Retinoblastoma is a cancer of the retina that affects infants and children under 5. Your surgeon may decide to remove your child’s eye if the tumor is too large. With the surgeon’s approval, the ocularist can begin treatment about four weeks after enucleation. The ocularist creates a custom-made, temporary artificial eye to replace the eye that has been removed.
The prosthetic device will be fitted with the utmost care to protect the child from any further trauma. Sessions for fitting and taking impressions are simple and painless. These processes do not require anesthesia or hospitalization.


Microphthalmia is an abnormality that causes an eye to be smaller than usual.

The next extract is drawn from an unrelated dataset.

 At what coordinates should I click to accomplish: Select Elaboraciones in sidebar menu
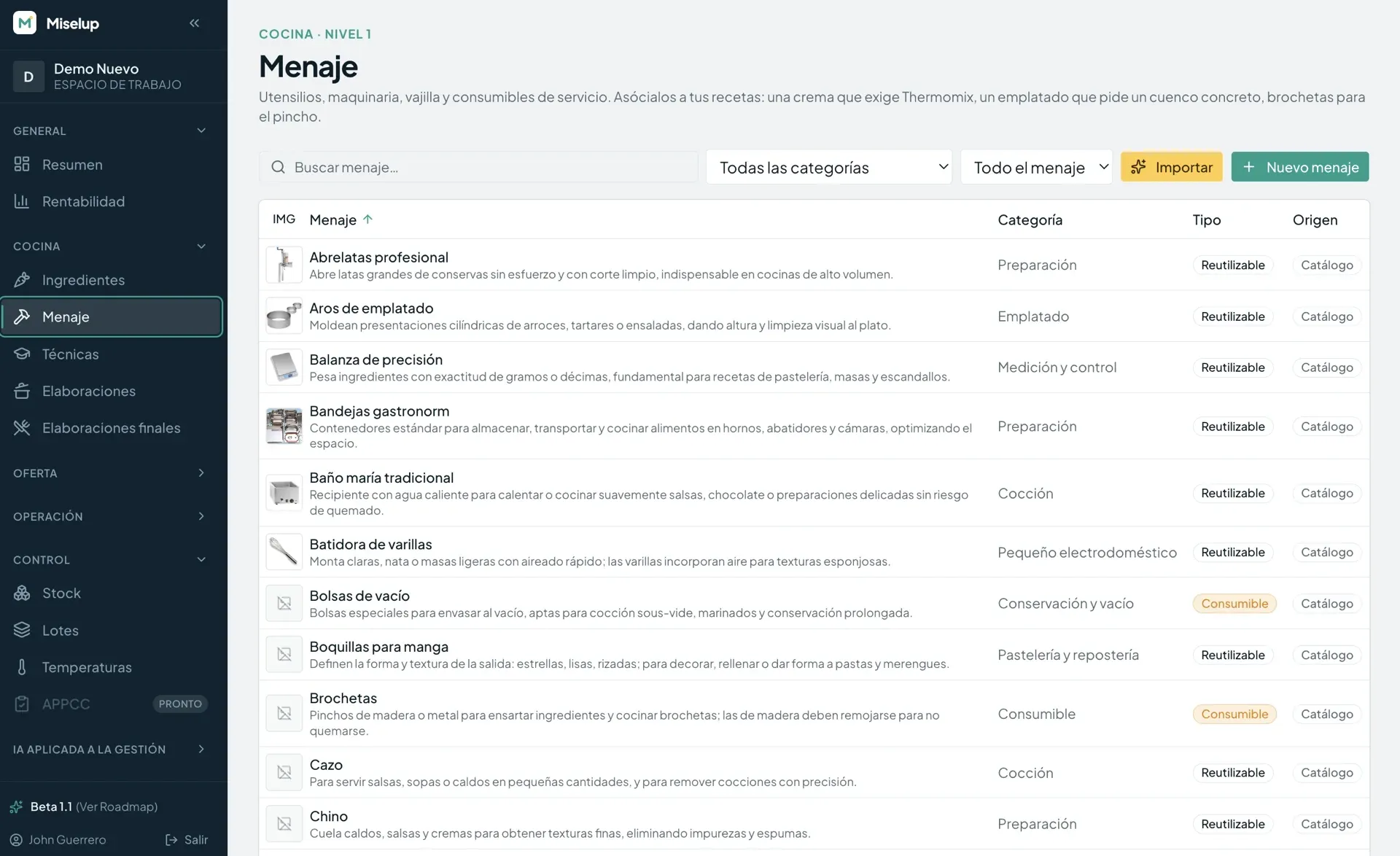[x=111, y=391]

This abnormality is rare and has varying degrees of severity, from mild to very severe.

How can your ocularist correct this difference?
As a first step, clear conformers (plastic shells that can help the eye socket to grow properly) will be created to expand the orbit and the eyelids. The ocularist will schedule regular appointments to adjust the conformer as your child grows. This will help your child’s face to grow symmetrically.

Once the orbit has reached a satisfactory size, it may be possible to replace the conformer with a scleral lens to give your child a “natural look”.


Anophthalmia is an extreme form of microphthalmia and is a very rare abnormality. It is the medical term for the absence of one or both eyes at birth. As with microphthalmia, it requires prompt treatment by your ocularist.

Treatment involves a lengthy process to expand the orbit in preparation for a custom-made artificial eye.